==== EXERCISE DATA ====

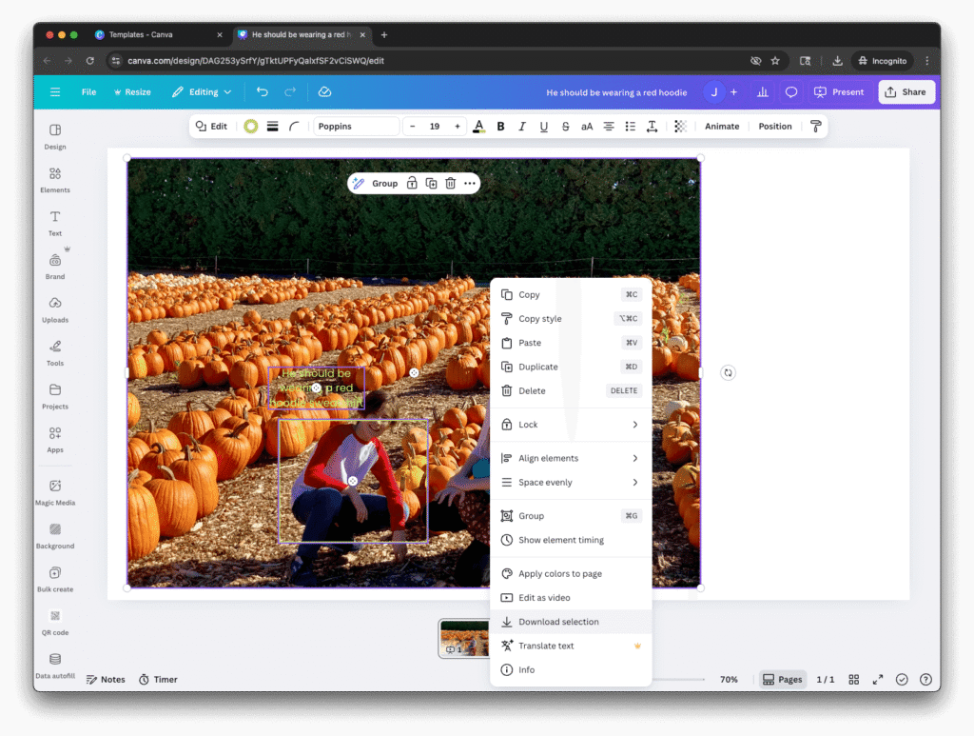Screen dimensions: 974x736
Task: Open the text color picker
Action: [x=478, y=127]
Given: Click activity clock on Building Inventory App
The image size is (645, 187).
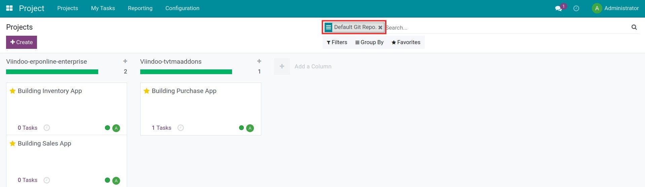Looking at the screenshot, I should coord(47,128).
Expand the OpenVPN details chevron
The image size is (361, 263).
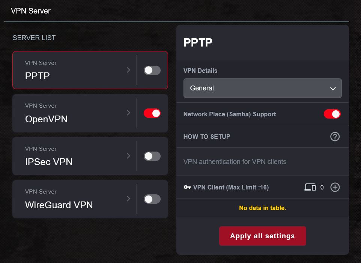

====

JOB:
Copy the records above word for word, omitting the pictures.

THE REPLY:
Screen dimensions: 974x736
Task: Open the text color picker
Action: [x=478, y=127]
Given: Click activity clock on Building Inventory App
The image size is (645, 187).
Looking at the screenshot, I should coord(47,128).
Expand the OpenVPN details chevron
The image size is (361, 263).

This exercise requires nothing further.